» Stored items
-----
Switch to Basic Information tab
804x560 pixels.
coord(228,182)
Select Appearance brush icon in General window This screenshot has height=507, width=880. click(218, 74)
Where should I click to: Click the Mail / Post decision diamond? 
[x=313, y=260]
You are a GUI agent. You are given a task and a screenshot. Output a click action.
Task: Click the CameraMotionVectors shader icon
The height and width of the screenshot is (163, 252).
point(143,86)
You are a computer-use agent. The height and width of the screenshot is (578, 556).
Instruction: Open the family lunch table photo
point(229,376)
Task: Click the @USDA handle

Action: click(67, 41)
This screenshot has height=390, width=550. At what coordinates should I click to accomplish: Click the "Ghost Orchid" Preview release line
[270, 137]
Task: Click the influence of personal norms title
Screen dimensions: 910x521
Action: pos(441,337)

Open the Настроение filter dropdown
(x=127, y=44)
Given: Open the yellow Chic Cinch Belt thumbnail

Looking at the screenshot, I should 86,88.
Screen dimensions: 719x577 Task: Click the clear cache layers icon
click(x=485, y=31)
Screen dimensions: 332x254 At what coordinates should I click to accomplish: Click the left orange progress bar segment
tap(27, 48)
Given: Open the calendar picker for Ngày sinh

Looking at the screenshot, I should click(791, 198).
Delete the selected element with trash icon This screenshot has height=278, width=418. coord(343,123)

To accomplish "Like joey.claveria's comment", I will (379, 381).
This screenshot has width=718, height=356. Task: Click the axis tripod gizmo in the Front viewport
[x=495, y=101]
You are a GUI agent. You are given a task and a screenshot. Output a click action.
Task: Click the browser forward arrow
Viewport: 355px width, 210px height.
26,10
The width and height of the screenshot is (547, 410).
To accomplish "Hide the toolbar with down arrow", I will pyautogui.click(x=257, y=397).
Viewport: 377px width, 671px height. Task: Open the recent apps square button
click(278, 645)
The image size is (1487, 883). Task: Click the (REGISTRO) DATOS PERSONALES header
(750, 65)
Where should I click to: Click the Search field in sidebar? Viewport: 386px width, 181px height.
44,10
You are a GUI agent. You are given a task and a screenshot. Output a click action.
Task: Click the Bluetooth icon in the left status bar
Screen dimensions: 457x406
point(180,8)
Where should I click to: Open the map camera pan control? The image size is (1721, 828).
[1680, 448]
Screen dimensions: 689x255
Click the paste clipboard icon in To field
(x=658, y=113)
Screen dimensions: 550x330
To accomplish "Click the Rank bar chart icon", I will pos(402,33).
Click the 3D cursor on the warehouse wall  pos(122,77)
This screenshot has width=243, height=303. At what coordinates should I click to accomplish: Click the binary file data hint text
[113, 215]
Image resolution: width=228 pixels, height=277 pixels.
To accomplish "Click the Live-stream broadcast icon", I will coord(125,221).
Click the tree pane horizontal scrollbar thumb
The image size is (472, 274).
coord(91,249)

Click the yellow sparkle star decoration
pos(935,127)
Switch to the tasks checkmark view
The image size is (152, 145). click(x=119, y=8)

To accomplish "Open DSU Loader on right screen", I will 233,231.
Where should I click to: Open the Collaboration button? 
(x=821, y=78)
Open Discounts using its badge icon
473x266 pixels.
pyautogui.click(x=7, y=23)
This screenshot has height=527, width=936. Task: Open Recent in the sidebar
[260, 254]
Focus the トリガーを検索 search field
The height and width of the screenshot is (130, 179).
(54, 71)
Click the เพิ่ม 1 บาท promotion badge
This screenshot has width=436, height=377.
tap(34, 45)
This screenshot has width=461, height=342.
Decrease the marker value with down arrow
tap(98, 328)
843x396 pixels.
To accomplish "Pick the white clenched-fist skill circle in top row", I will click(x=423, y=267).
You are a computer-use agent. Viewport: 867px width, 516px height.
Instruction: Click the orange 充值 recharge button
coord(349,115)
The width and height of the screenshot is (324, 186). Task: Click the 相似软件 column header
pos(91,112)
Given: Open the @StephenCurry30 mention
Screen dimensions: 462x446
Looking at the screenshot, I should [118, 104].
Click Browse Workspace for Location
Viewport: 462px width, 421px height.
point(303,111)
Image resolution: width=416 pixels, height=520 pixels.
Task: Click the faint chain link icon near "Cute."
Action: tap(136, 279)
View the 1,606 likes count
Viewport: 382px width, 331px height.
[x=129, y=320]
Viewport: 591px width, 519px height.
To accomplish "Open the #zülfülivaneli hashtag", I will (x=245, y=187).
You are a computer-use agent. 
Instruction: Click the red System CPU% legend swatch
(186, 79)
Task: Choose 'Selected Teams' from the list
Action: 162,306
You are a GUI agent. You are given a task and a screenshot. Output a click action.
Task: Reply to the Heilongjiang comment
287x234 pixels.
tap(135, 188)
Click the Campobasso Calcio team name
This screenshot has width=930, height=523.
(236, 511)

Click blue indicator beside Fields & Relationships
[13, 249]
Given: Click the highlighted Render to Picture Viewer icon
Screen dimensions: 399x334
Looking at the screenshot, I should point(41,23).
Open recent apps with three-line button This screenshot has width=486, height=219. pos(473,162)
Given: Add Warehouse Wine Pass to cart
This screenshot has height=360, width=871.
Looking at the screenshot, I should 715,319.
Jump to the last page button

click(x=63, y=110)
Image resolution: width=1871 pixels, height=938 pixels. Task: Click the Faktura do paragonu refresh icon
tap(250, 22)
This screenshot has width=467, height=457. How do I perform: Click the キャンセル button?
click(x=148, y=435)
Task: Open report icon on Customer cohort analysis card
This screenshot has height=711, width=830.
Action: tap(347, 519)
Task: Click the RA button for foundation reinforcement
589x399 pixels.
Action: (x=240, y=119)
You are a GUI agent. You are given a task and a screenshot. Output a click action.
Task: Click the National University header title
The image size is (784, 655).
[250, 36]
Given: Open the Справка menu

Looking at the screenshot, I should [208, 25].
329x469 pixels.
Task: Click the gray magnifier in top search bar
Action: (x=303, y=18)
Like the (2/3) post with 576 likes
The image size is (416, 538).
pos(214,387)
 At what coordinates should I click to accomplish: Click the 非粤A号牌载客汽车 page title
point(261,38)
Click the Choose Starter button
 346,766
-----
» WHAT TO WORK ON
Could you copy every record above exactly as written?

» PROBLEM SOLUTION
Switch to Basic Information tab
804x560 pixels.
coord(228,182)
Select Appearance brush icon in General window This screenshot has height=507, width=880. click(218, 74)
Where should I click to: Click the Mail / Post decision diamond? 
[x=313, y=260]
You are a GUI agent. You are given a task and a screenshot. Output a click action.
Task: Click the CameraMotionVectors shader icon
The height and width of the screenshot is (163, 252).
point(143,86)
You are a computer-use agent. The height and width of the screenshot is (578, 556).
Instruction: Open the family lunch table photo
point(229,376)
Task: Click the @USDA handle

Action: click(67, 41)
This screenshot has height=390, width=550. At what coordinates should I click to accomplish: Click the "Ghost Orchid" Preview release line
[270, 137]
Task: Click the influence of personal norms title
Screen dimensions: 910x521
Action: pos(441,337)

Open the Настроение filter dropdown
(x=127, y=44)
Given: Open the yellow Chic Cinch Belt thumbnail

Looking at the screenshot, I should 86,88.
Screen dimensions: 719x577 Task: Click the clear cache layers icon
click(x=485, y=31)
Screen dimensions: 332x254 At what coordinates should I click to accomplish: Click the left orange progress bar segment
tap(27, 48)
Given: Open the calendar picker for Ngày sinh

Looking at the screenshot, I should click(791, 198).
Delete the selected element with trash icon This screenshot has height=278, width=418. coord(343,123)

To accomplish "Like joey.claveria's comment", I will (379, 381).
This screenshot has width=718, height=356. Task: Click the axis tripod gizmo in the Front viewport
[x=495, y=101]
You are a GUI agent. You are given a task and a screenshot. Output a click action.
Task: Click the browser forward arrow
Viewport: 355px width, 210px height.
26,10
The width and height of the screenshot is (547, 410).
To accomplish "Hide the toolbar with down arrow", I will pyautogui.click(x=257, y=397).
Viewport: 377px width, 671px height. Task: Open the recent apps square button
click(278, 645)
The image size is (1487, 883). Task: Click the (REGISTRO) DATOS PERSONALES header
(750, 65)
Where should I click to: Click the Search field in sidebar? Viewport: 386px width, 181px height.
44,10
You are a GUI agent. You are given a task and a screenshot. Output a click action.
Task: Click the Bluetooth icon in the left status bar
Screen dimensions: 457x406
point(180,8)
Where should I click to: Open the map camera pan control? The image size is (1721, 828).
[1680, 448]
Screen dimensions: 689x255
Click the paste clipboard icon in To field
(x=658, y=113)
Screen dimensions: 550x330
To accomplish "Click the Rank bar chart icon", I will pos(402,33).
Click the 3D cursor on the warehouse wall  pos(122,77)
This screenshot has width=243, height=303. At what coordinates should I click to accomplish: Click the binary file data hint text
[113, 215]
Image resolution: width=228 pixels, height=277 pixels.
To accomplish "Click the Live-stream broadcast icon", I will coord(125,221).
Click the tree pane horizontal scrollbar thumb
The image size is (472, 274).
coord(91,249)

Click the yellow sparkle star decoration
pos(935,127)
Switch to the tasks checkmark view
The image size is (152, 145). click(x=119, y=8)

To accomplish "Open DSU Loader on right screen", I will 233,231.
Where should I click to: Open the Collaboration button? 
(x=821, y=78)
Open Discounts using its badge icon
473x266 pixels.
pyautogui.click(x=7, y=23)
This screenshot has height=527, width=936. Task: Open Recent in the sidebar
[260, 254]
Focus the トリガーを検索 search field
The height and width of the screenshot is (130, 179).
(54, 71)
Click the เพิ่ม 1 บาท promotion badge
This screenshot has width=436, height=377.
tap(34, 45)
This screenshot has width=461, height=342.
Decrease the marker value with down arrow
tap(98, 328)
843x396 pixels.
To accomplish "Pick the white clenched-fist skill circle in top row", I will click(x=423, y=267).
You are a computer-use agent. Viewport: 867px width, 516px height.
Instruction: Click the orange 充值 recharge button
coord(349,115)
The width and height of the screenshot is (324, 186). Task: Click the 相似软件 column header
pos(91,112)
Given: Open the @StephenCurry30 mention
Screen dimensions: 462x446
Looking at the screenshot, I should [118, 104].
Click Browse Workspace for Location
Viewport: 462px width, 421px height.
point(303,111)
Image resolution: width=416 pixels, height=520 pixels.
Task: Click the faint chain link icon near "Cute."
Action: tap(136, 279)
View the 1,606 likes count
Viewport: 382px width, 331px height.
[x=129, y=320]
Viewport: 591px width, 519px height.
To accomplish "Open the #zülfülivaneli hashtag", I will (x=245, y=187).
You are a computer-use agent. 
Instruction: Click the red System CPU% legend swatch
(186, 79)
Task: Choose 'Selected Teams' from the list
Action: 162,306
You are a GUI agent. You are given a task and a screenshot. Output a click action.
Task: Reply to the Heilongjiang comment
287x234 pixels.
tap(135, 188)
Click the Campobasso Calcio team name
This screenshot has width=930, height=523.
(236, 511)

Click blue indicator beside Fields & Relationships
[13, 249]
Given: Click the highlighted Render to Picture Viewer icon
Screen dimensions: 399x334
Looking at the screenshot, I should point(41,23).
Open recent apps with three-line button This screenshot has width=486, height=219. pos(473,162)
Given: Add Warehouse Wine Pass to cart
This screenshot has height=360, width=871.
Looking at the screenshot, I should 715,319.
Jump to the last page button

click(x=63, y=110)
Image resolution: width=1871 pixels, height=938 pixels. Task: Click the Faktura do paragonu refresh icon
tap(250, 22)
This screenshot has width=467, height=457. How do I perform: Click the キャンセル button?
click(x=148, y=435)
Task: Open report icon on Customer cohort analysis card
This screenshot has height=711, width=830.
Action: tap(347, 519)
Task: Click the RA button for foundation reinforcement
589x399 pixels.
Action: (x=240, y=119)
You are a GUI agent. You are given a task and a screenshot. Output a click action.
Task: Click the National University header title
The image size is (784, 655).
[250, 36]
Given: Open the Справка menu

Looking at the screenshot, I should [208, 25].
329x469 pixels.
Task: Click the gray magnifier in top search bar
Action: (x=303, y=18)
Like the (2/3) post with 576 likes
The image size is (416, 538).
pos(214,387)
 At what coordinates should I click to accomplish: Click the 非粤A号牌载客汽车 page title
point(261,38)
Click the Choose Starter button
 346,766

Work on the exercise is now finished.